"Es gibt so Plätze", meint der 60-Jährige eingangs, "wo man denkt, da würde man gerne mal spielen." Die Burg sei immer so ein Platz gewesen, wurde sie doch vor 20 Jahren zu Ehren des gebürtigen Bochumers blau-weiß beleuchtet, als dieser vor 20.000 Fans auf der anderen Seite des Rings am Rathausplatz spielte. Eine "schöne Geste" sei das gewesen, und nun scheint er sich zu revanchieren: Knapp über zweieinhalb Stunden gibt Grönemeyer alles, hechtet unentwegt über die Bühne des Burgtheaters und gleich zweimal durch den Zuschauerraum, und liefert dabei Hits aus seiner mehr als 30 Jahre andauernden Karriere ab.

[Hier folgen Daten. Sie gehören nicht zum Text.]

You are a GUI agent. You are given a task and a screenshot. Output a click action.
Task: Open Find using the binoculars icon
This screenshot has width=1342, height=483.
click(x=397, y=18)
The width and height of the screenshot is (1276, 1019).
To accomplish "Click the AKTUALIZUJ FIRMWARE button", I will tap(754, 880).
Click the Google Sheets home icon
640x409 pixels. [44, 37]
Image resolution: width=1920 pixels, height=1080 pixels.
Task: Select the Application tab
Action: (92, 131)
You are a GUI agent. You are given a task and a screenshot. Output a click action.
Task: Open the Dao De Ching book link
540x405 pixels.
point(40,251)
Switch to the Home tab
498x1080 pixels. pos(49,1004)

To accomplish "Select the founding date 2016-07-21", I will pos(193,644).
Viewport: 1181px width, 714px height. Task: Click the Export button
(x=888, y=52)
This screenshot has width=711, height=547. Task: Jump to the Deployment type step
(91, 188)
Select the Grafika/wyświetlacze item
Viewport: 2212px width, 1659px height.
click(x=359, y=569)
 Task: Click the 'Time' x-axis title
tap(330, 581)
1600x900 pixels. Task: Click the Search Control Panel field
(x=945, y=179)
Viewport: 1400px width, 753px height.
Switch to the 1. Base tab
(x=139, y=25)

Es dauert nicht lange, bis seine Fans von ihren Sitzen aufspringen, mitklatschen, -singen und -grölen, tanzen und "Herbert, Herbert!" schreien. Die Grönemeyer-Anhängerschaft ist für ihren Enthusiasmus und ihre Textsicherheit bekannt, und der Musiker weiß das zu schätzen, entfacht immer wieder Sprechchöre und animiert jene Fans, die Tickets ergattern konnten, bis in die letzten Reihen hinauf. Die exzessiven Nebelschwaden, Lichtspiele und Videoprojektionen aus dem Stadion-Repertoire hätte es in diesem Rahmen zwar nicht gebraucht, aber alle Augen sind ohnehin einzig auf den Mann in Schwarz und in weißen Turnschuhen gerichtet, der selbstironisch mit seinen eigenwilligen Tanzkünsten und "hoch intellektuellen" Texten kokettiert.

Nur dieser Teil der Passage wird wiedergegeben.